• WHAT TO WORK ON
Each line below that contains "mode" should be counted. Give only the total.

[Data items]
---+---

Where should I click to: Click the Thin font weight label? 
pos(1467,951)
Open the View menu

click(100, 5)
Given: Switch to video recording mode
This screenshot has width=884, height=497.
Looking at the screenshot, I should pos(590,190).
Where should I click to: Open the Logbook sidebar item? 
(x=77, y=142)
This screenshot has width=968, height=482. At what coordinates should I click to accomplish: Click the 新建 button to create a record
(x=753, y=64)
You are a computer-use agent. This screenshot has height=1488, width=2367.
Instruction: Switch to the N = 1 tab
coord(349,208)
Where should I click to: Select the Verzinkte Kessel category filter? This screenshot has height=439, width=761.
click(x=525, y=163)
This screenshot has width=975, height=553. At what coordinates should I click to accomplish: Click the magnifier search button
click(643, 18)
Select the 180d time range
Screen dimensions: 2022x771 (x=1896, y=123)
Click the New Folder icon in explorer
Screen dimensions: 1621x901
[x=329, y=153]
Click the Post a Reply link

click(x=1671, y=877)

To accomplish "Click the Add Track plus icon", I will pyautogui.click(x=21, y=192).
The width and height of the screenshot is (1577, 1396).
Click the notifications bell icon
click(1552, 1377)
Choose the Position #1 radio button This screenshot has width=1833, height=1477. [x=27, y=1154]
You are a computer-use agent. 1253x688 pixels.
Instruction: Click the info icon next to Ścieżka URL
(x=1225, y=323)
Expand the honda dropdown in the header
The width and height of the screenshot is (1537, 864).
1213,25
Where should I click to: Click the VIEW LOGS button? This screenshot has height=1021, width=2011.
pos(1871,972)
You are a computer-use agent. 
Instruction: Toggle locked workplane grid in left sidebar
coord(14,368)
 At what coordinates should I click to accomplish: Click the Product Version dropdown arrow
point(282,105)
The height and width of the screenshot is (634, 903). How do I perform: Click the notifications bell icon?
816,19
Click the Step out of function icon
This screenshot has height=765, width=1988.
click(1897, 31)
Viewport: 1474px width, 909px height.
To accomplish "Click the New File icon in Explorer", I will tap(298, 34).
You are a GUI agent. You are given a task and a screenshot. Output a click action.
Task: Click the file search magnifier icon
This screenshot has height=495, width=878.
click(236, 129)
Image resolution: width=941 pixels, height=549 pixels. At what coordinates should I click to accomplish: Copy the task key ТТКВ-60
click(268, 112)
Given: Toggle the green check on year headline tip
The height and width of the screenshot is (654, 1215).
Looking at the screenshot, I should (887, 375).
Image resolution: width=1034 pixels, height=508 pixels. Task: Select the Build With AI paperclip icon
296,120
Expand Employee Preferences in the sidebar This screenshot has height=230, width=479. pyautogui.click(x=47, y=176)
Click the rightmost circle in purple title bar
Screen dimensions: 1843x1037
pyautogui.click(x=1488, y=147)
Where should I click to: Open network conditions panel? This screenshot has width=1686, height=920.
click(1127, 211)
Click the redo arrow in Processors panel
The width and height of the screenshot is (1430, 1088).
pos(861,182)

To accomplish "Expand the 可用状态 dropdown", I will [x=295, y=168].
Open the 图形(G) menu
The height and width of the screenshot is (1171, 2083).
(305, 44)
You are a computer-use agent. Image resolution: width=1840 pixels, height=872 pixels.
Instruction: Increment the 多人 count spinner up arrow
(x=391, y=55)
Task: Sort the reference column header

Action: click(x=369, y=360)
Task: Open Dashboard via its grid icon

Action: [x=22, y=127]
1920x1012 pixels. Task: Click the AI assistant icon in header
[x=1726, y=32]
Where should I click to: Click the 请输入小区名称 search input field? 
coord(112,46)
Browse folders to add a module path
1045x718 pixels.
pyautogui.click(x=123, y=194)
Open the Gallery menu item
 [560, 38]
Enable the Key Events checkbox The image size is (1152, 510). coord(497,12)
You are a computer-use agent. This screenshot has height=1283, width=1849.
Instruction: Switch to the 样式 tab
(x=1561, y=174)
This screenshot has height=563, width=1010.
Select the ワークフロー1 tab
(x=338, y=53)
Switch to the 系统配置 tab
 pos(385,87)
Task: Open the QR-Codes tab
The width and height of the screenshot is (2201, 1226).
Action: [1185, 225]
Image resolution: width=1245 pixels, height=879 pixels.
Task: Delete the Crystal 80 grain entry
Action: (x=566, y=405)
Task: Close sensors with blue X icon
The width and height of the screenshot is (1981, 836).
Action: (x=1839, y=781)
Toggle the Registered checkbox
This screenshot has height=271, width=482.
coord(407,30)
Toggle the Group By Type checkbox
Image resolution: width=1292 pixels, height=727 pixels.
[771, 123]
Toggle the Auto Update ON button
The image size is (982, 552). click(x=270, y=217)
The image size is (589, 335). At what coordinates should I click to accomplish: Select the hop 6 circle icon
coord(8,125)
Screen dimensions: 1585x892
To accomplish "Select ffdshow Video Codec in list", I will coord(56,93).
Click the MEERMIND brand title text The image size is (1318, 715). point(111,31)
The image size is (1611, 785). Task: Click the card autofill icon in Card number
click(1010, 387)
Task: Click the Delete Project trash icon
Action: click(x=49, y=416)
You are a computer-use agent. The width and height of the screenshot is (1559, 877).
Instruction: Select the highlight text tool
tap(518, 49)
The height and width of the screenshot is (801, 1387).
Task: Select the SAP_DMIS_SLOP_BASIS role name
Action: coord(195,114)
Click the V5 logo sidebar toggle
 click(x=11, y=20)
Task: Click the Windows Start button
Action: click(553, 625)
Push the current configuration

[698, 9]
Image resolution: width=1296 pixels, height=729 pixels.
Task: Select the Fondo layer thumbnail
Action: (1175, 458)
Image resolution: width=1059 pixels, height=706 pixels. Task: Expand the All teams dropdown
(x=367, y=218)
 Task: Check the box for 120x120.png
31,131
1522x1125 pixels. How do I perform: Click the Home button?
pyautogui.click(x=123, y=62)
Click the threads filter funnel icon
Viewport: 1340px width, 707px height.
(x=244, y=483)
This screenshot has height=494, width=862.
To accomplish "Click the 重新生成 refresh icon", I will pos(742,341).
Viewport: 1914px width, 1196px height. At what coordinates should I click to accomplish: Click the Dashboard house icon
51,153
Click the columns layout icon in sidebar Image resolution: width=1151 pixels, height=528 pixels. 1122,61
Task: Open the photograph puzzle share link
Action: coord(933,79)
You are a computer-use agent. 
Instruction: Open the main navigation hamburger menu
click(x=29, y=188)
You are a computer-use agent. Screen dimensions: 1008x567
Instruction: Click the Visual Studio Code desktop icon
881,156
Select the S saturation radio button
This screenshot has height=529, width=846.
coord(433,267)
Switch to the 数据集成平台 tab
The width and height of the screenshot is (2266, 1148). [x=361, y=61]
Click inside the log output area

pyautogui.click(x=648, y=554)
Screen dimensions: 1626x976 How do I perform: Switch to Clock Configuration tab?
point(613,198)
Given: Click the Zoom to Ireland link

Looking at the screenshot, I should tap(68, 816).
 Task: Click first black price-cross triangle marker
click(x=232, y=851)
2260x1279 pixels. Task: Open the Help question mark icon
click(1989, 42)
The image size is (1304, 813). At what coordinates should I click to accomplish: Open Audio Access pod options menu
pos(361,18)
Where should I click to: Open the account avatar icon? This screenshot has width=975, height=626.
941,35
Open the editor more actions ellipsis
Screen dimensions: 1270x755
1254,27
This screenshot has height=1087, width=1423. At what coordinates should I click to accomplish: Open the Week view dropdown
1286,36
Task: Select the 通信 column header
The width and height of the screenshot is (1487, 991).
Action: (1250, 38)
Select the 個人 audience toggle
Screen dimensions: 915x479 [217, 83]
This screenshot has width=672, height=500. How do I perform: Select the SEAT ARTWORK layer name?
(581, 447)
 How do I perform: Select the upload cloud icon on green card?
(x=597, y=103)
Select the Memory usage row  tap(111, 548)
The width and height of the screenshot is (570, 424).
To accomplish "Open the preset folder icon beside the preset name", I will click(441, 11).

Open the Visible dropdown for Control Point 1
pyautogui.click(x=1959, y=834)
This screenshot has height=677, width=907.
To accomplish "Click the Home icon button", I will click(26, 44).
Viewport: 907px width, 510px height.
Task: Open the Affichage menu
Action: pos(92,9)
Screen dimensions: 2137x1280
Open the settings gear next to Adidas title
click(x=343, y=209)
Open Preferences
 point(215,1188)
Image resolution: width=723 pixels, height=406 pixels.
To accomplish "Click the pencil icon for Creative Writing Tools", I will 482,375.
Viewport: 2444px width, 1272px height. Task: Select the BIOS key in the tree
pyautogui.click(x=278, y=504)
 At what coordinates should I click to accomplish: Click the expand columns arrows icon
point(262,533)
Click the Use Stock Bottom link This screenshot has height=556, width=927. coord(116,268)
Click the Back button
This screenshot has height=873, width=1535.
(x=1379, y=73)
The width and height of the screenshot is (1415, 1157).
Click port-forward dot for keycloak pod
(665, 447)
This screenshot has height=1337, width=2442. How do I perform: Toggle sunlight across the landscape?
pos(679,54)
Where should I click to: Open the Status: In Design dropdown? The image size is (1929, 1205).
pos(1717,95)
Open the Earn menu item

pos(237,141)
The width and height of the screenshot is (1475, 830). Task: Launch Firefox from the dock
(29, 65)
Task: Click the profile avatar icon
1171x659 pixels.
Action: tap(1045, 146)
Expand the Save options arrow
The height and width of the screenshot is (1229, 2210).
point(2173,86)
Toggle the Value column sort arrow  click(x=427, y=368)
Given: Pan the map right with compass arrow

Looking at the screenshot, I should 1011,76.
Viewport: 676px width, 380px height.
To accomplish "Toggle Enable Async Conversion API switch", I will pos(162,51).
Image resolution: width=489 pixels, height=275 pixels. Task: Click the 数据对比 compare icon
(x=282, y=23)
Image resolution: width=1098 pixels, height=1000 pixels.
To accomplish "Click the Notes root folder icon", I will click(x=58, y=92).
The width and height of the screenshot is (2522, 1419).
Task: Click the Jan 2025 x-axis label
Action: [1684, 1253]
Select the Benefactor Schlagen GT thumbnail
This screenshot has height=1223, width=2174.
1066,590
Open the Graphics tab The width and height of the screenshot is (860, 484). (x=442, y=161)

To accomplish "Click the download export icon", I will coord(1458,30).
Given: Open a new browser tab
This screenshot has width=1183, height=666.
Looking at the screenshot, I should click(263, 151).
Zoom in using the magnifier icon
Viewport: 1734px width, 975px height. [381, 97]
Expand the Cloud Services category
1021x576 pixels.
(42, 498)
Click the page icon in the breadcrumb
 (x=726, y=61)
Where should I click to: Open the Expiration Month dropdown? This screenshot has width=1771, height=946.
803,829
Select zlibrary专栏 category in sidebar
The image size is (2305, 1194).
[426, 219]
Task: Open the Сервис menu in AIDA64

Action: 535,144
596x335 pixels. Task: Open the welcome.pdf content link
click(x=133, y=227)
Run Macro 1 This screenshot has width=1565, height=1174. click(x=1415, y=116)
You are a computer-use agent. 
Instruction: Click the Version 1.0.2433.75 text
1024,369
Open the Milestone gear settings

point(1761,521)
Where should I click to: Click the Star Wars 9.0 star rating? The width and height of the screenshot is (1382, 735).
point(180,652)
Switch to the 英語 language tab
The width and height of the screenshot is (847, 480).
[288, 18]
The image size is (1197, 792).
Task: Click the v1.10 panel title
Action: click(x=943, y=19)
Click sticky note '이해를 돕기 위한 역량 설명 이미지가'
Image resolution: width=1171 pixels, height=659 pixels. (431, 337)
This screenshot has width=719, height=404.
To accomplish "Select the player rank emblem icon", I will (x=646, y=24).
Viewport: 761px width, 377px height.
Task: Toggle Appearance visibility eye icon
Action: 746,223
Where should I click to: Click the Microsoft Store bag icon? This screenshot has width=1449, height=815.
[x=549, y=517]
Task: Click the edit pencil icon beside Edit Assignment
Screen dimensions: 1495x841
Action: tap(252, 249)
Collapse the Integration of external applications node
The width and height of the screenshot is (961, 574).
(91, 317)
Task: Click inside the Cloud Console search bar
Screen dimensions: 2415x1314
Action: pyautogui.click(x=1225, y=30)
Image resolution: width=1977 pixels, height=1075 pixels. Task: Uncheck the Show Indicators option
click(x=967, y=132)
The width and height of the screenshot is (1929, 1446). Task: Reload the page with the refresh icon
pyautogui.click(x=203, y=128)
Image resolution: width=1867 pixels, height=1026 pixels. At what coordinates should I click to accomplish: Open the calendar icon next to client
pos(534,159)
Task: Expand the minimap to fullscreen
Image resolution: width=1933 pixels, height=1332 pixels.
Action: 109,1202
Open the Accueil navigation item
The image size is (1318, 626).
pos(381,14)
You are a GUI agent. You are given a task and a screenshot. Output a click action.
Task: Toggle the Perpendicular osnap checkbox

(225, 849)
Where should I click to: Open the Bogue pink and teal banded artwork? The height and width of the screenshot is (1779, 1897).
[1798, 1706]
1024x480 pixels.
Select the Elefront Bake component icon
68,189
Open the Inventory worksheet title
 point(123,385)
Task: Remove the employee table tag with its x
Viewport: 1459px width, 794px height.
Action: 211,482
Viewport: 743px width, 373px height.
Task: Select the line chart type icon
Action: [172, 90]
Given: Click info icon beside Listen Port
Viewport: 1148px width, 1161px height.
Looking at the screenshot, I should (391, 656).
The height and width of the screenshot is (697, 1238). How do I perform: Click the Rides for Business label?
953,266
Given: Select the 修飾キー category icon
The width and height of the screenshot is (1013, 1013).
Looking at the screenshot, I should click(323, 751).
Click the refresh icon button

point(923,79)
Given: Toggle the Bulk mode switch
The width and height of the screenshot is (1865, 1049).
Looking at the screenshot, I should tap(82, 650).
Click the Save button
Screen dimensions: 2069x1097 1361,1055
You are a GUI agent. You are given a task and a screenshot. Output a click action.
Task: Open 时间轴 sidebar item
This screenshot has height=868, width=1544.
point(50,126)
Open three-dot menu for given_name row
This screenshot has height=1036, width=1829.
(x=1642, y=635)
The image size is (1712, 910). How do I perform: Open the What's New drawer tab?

---+---

• EXERCISE RESPONSE
2